Cerita dari Hutan : Kehidupan Harmonis Masyarakat dan Hutan di Desa Simancuang

Dipublikasikan oleh admin pada

Oleh : Desheila Putri, Sukarelawan Hutan itu Indonesia

Perjalanan darat selama 7 jam dari Padang seolah terbayar sore itu saat pertama kalinya menginjakan kaki di desa Jorong Simancuang, Solok Selatan, Sumatera Barat. Kehangatan dan ramah warga desa adalah kesan pertama saat itu. 

Desa Jorong Simancuang, adalah desa yang letaknya di Solok Selatan, Sumatera Barat desa ini sudah berdiri dari tahun 1974, sebagian besar masyarakatnya berprofesi sebagai petani padi. Ada cara unik bagaimana masyarakat desa Simancuang mengelola sumber daya alamnya, salah satunya tidak banyak memakai pupuk kimia di ladangnya, cara menanamnya juga masih dilakukan dengan cara tradisional. Uniknya juga, sistem tata letak rumah-rumah di desa Simancuang dibuat di antara sawah-sawah, jarak antar rumah umumnya berjauhan.

Lamanya perjalanan dari Jakarta – Padang tidak mengurungkan niat kami untuk mengeksplor sore hari itu, sesampainya dan disambut warga desa, saya dan tim ekspedisi cerita dari hutan menyempatkan mengitari persawahan dengan nuansa bukit dan hutan yang mengelilinginya, tampak jelas Gunung Kerinci di kejauhan menjadi panorama yang mahal sekali, saking kerennya kami tidak bisa jauh-jauh untuk foto dan nge-vlog layaknya  anak millennials jaman sekarang.

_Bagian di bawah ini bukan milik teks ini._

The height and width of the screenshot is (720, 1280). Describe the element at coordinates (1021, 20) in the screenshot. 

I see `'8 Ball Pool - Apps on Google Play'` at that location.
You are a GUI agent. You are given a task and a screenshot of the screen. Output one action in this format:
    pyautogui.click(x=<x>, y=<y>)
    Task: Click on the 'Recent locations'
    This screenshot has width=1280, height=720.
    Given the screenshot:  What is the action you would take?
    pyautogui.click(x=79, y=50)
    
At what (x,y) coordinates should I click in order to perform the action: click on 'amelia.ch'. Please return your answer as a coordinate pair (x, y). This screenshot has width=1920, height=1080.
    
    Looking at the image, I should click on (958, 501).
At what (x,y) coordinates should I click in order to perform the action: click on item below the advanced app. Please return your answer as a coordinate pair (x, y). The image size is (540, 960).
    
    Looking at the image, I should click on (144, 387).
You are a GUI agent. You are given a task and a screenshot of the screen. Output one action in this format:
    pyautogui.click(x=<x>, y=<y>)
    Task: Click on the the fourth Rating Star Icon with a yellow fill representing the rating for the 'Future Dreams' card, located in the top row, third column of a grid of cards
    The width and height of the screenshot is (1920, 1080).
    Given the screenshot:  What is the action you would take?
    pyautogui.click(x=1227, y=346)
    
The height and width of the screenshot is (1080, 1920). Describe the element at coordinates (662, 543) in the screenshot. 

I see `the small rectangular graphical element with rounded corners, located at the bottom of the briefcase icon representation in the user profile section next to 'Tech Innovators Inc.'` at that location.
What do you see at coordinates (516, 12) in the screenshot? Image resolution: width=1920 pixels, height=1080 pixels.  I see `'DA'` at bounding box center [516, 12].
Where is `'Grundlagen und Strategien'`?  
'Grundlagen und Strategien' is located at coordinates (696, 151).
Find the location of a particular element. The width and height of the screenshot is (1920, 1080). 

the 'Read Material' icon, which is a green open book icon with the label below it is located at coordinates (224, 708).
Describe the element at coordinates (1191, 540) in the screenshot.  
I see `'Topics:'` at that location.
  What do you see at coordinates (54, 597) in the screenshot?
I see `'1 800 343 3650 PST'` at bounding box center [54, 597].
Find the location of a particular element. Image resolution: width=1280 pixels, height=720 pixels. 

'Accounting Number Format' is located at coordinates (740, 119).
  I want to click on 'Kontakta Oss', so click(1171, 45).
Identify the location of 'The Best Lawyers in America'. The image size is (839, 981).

Di hari pertama kedatangan, saya dan tim ekspedisi bermalam di rumah warga untuk beberapa hari kedepan, saya merasakan sambutan yang amat terbuka dan kerendahan hati warga setempat, saya sendiri tinggal di rumah Pak Epi dan Bu Yenti, keduanya sangat senang kedatangan tamu dari Jakarta, padahal selama disana kami tidur di kamar mereka.

Di hari berikutnya saya dan tim berkunjung terlebih dahulu ke tempat penggilingan gabah untuk beras organik, dijelaskan bagaimana prosesnya penggilingan gabah padi hingga menjadi beras organik, oh iya desa simancuang menjadi kawasan organik karena keberhasilan masyarakat setempat mengelola lingkungan dan sumber daya alam dengan baik. Di tempat penggilingan juga kami sekaligus bersilaturahmi dengan warga desa lainnya, duduk di atas pelataran kayu, ditemani cemilan khas mirip getuk dan kopi.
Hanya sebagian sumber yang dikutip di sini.